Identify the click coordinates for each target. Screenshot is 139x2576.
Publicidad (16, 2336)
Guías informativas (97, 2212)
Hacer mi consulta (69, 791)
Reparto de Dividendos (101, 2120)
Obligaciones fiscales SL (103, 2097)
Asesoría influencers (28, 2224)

....

- _Description of the task_
The answer is to be the complete listing, transcribed exactly.

- _Response to this exercise_
Identify the click coordinates for each target. Screenshot is 139x2576.
Publicidad (16, 2336)
Guías informativas (97, 2212)
Hacer mi consulta (69, 791)
Reparto de Dividendos (101, 2120)
Obligaciones fiscales SL (103, 2097)
Asesoría influencers (28, 2224)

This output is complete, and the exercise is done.